08 November 2017

ARIA New Technologies Fund invests in Livespace

A special purpose vehicle of ARIA New Technology Non-Public Assets Closed-End Fund (CEF) signed an investment agreement with Livespace yesterday. The company has developed a Customer Relationship Management (CRM) software that automates sales process and tells managers what steps to take to improve the results, and thus speeds up their workflow up to ten times.

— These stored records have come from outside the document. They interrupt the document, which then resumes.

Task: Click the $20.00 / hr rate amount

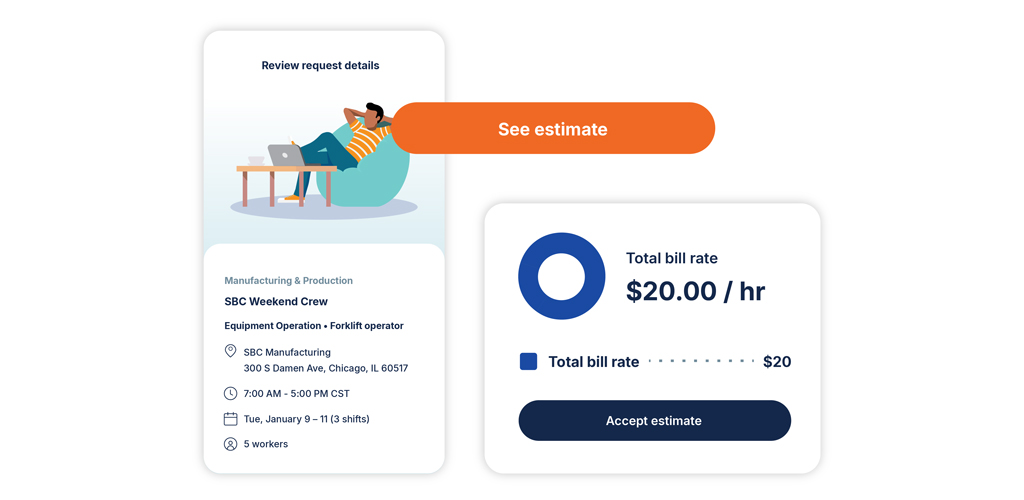Action: point(695,291)
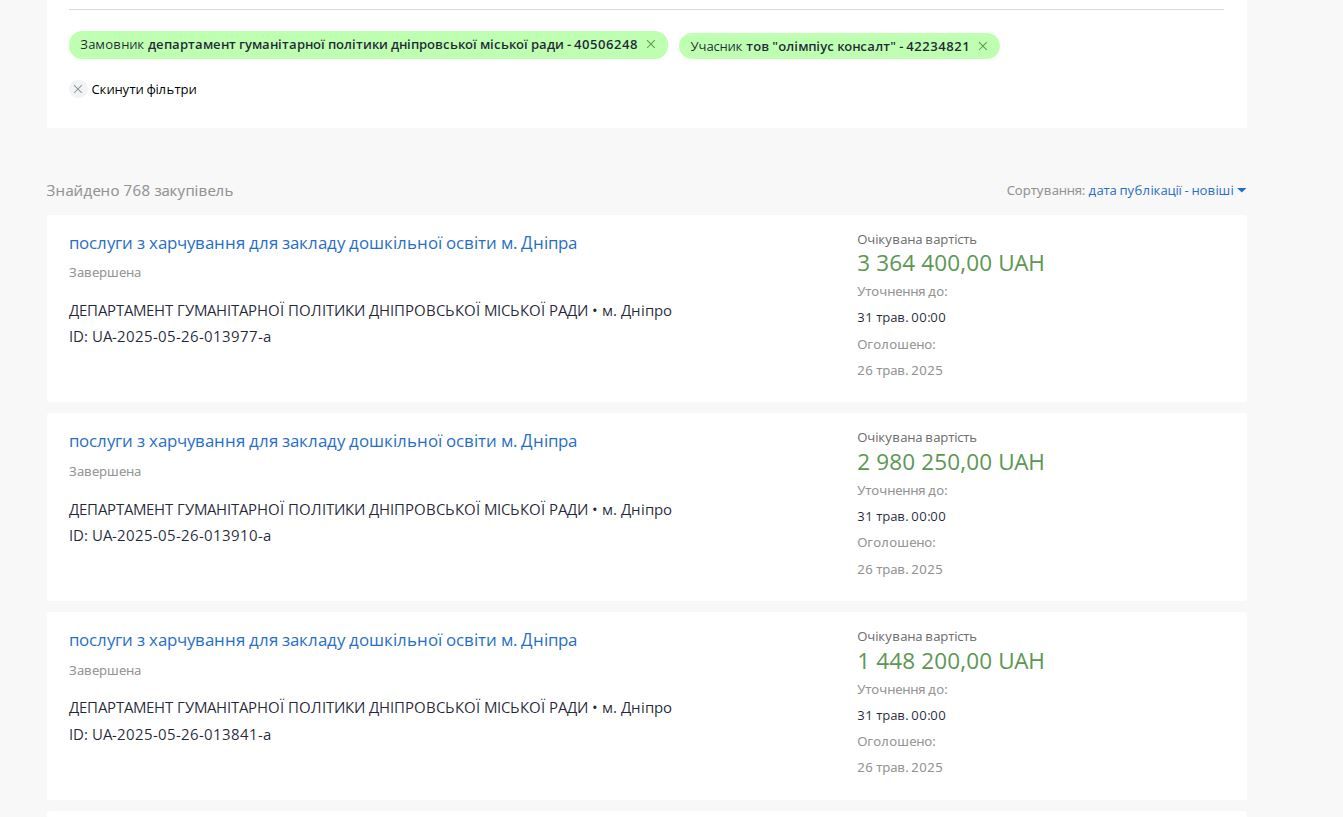Open the tender titled with 3 364 400,00 UAH value
The height and width of the screenshot is (817, 1343).
point(322,244)
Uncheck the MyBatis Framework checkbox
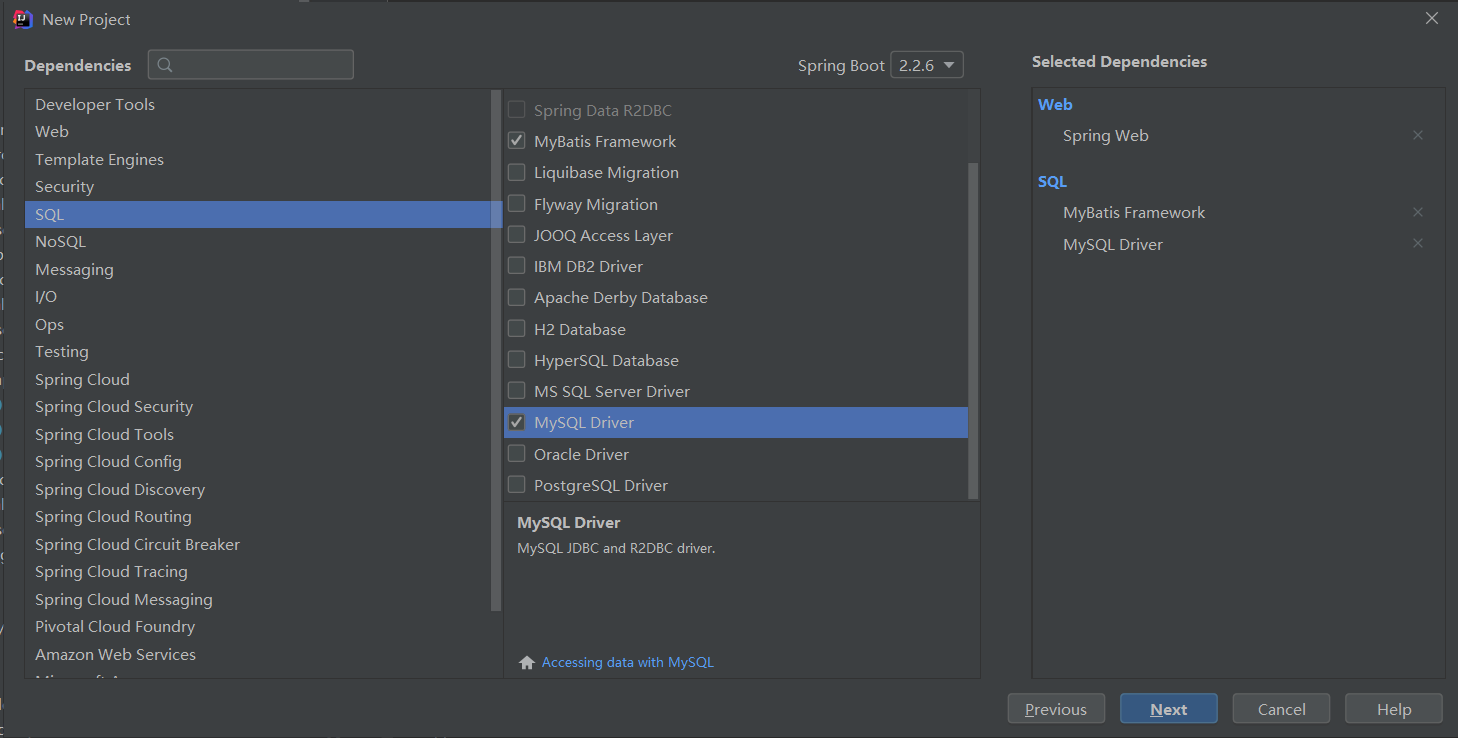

The capital will allow Livespace to fund further development of their sales automation technology, focusing on advanced reporting and integration systems, as well as machine learning and artificial intelligence. The latter undeniably is the future of the IT industry – alongside the Internet of things, virtual and augmented reality. According to Gartner, by 2020, the global artificial intelligence market will reach $ 5 billion. “We’ve been following market trends closely and hence took interest in Livespace,” says Dariusz Lewandowski, ARIA Fund president. “Livespace offers software solution which not only improves communication with customers, but also analyses sales processes and suggests what actions to take in order to achieve best results. The vision of AI based product development is a bull’s eye,” Lewandowski adds. “Funding aside, Livespace will also receive full support from our experts in law, finance and marketing. Together with Livespace team they will continue to grow the buisness on all a/b levels,” says Lewandowski. “We want every company to achieve predictable and scalable revenue. That’s why we’ve created a CRM software that enables our sales teams to streamline and automate sales process, and with artificial intelligence they will achieve much better results,” says Michał Skurowski, CEO of Livespace. “Funding provided by ARIA New Technology Fund will enable us to create world’s best B2B sales management tool for small and medium-sized businesses. This, in turn, will strengthen our position as the leader in the CRM market in Poland and accelerate foreign expansion,” emphasises Skurowski.